EXERCISE DESCRIPTION: Copy out all of the data below exactly, so that no word differs from the original.

MATERIAL FOR THE TASK:
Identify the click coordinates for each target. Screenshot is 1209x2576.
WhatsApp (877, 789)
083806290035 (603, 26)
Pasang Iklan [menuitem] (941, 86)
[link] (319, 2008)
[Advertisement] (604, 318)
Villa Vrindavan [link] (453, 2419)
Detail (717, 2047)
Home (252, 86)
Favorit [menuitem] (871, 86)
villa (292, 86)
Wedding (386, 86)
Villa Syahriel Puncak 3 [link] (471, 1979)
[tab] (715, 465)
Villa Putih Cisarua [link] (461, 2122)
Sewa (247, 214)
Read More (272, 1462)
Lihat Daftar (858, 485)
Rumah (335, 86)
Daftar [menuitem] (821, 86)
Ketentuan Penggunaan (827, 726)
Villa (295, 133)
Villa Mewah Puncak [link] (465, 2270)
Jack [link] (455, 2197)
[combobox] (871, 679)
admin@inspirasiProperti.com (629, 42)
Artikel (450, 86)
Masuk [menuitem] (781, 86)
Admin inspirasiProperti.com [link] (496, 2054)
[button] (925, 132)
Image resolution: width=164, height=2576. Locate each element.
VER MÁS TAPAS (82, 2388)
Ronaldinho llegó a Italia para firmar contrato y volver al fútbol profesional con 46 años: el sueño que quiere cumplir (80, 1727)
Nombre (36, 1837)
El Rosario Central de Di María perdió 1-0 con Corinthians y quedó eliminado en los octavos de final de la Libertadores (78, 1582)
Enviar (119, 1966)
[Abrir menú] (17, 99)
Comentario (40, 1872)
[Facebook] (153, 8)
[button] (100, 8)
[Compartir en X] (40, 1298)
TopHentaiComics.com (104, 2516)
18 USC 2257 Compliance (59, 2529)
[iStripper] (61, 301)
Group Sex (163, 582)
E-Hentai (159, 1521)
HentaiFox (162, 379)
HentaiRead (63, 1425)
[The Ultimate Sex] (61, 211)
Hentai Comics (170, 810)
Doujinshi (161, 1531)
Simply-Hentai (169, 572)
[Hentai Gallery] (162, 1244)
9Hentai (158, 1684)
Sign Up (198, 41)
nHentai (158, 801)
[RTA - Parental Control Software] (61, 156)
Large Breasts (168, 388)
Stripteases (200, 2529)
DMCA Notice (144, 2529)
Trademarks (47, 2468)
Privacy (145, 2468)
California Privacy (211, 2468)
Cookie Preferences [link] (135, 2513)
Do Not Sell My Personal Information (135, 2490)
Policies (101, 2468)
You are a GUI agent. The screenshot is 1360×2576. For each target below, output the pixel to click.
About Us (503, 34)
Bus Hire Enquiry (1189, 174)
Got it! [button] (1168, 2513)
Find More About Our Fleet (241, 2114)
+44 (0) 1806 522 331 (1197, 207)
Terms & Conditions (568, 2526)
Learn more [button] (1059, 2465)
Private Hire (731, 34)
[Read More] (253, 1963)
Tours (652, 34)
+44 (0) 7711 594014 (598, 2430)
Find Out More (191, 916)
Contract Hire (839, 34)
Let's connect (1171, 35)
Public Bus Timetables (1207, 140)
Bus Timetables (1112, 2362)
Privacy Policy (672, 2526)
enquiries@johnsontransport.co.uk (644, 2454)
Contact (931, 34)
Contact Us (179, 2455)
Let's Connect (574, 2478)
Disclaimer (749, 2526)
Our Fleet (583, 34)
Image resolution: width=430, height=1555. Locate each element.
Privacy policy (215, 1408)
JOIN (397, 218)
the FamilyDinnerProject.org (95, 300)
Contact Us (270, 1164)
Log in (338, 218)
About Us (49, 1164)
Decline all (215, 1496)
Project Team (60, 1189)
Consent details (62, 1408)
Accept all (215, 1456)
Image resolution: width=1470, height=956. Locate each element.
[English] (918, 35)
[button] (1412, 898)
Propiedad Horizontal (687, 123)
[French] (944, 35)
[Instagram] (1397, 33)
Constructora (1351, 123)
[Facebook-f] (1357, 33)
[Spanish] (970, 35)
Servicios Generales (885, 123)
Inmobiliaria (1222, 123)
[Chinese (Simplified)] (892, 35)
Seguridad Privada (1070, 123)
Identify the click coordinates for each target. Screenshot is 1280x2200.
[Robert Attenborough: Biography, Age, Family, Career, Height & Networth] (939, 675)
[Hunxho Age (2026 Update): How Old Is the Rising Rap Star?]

WRITTEN ANSWER:
Identify the click coordinates for each target. Screenshot is 1209x2576.
WhatsApp (877, 789)
083806290035 (603, 26)
Pasang Iklan [menuitem] (941, 86)
[link] (319, 2008)
[Advertisement] (604, 318)
Villa Vrindavan [link] (453, 2419)
Detail (717, 2047)
Home (252, 86)
Favorit [menuitem] (871, 86)
villa (292, 86)
Wedding (386, 86)
Villa Syahriel Puncak 3 [link] (471, 1979)
[tab] (715, 465)
Villa Putih Cisarua [link] (461, 2122)
Sewa (247, 214)
Read More (272, 1462)
Lihat Daftar (858, 485)
Rumah (335, 86)
Daftar [menuitem] (821, 86)
Ketentuan Penggunaan (827, 726)
Villa (295, 133)
Villa Mewah Puncak [link] (465, 2270)
Jack [link] (455, 2197)
[combobox] (871, 679)
admin@inspirasiProperti.com (629, 42)
Artikel (450, 86)
Masuk [menuitem] (781, 86)
Admin inspirasiProperti.com [link] (496, 2054)
[button] (925, 132)
Image resolution: width=164, height=2576. Locate each element.
VER MÁS TAPAS (82, 2388)
Ronaldinho llegó a Italia para firmar contrato y volver al fútbol profesional con 46 años: el sueño que quiere cumplir (80, 1727)
Nombre (36, 1837)
El Rosario Central de Di María perdió 1-0 con Corinthians y quedó eliminado en los octavos de final de la Libertadores (78, 1582)
Enviar (119, 1966)
[Abrir menú] (17, 99)
Comentario (40, 1872)
[Facebook] (153, 8)
[button] (100, 8)
[Compartir en X] (40, 1298)
TopHentaiComics.com (104, 2516)
18 USC 2257 Compliance (59, 2529)
[iStripper] (61, 301)
Group Sex (163, 582)
E-Hentai (159, 1521)
HentaiFox (162, 379)
HentaiRead (63, 1425)
[The Ultimate Sex] (61, 211)
Hentai Comics (170, 810)
Doujinshi (161, 1531)
Simply-Hentai (169, 572)
[Hentai Gallery] (162, 1244)
9Hentai (158, 1684)
Sign Up (198, 41)
nHentai (158, 801)
[RTA - Parental Control Software] (61, 156)
Large Breasts (168, 388)
Stripteases (200, 2529)
DMCA Notice (144, 2529)
Trademarks (47, 2468)
Privacy (145, 2468)
California Privacy (211, 2468)
Cookie Preferences [link] (135, 2513)
Do Not Sell My Personal Information (135, 2490)
Policies (101, 2468)
You are a GUI agent. The screenshot is 1360×2576. For each target below, output the pixel to click.
About Us (503, 34)
Bus Hire Enquiry (1189, 174)
Got it! [button] (1168, 2513)
Find More About Our Fleet (241, 2114)
+44 (0) 1806 522 331 (1197, 207)
Terms & Conditions (568, 2526)
Learn more [button] (1059, 2465)
Private Hire (731, 34)
[Read More] (253, 1963)
Tours (652, 34)
+44 (0) 7711 594014 (598, 2430)
Find Out More (191, 916)
Contract Hire (839, 34)
Let's connect (1171, 35)
Public Bus Timetables (1207, 140)
Bus Timetables (1112, 2362)
Privacy Policy (672, 2526)
enquiries@johnsontransport.co.uk (644, 2454)
Contact (931, 34)
Contact Us (179, 2455)
Let's Connect (574, 2478)
Disclaimer (749, 2526)
Our Fleet (583, 34)
Image resolution: width=430, height=1555. Locate each element.
Privacy policy (215, 1408)
JOIN (397, 218)
the FamilyDinnerProject.org (95, 300)
Contact Us (270, 1164)
Log in (338, 218)
About Us (49, 1164)
Decline all (215, 1496)
Project Team (60, 1189)
Consent details (62, 1408)
Accept all (215, 1456)
Image resolution: width=1470, height=956. Locate each element.
[English] (918, 35)
[button] (1412, 898)
Propiedad Horizontal (687, 123)
[French] (944, 35)
[Instagram] (1397, 33)
Constructora (1351, 123)
[Facebook-f] (1357, 33)
[Spanish] (970, 35)
Servicios Generales (885, 123)
Inmobiliaria (1222, 123)
[Chinese (Simplified)] (892, 35)
Seguridad Privada (1070, 123)
Identify the click coordinates for each target. Screenshot is 1280x2200.
[Robert Attenborough: Biography, Age, Family, Career, Height & Networth] (939, 675)
[Hunxho Age (2026 Update): How Old Is the Rising Rap Star?]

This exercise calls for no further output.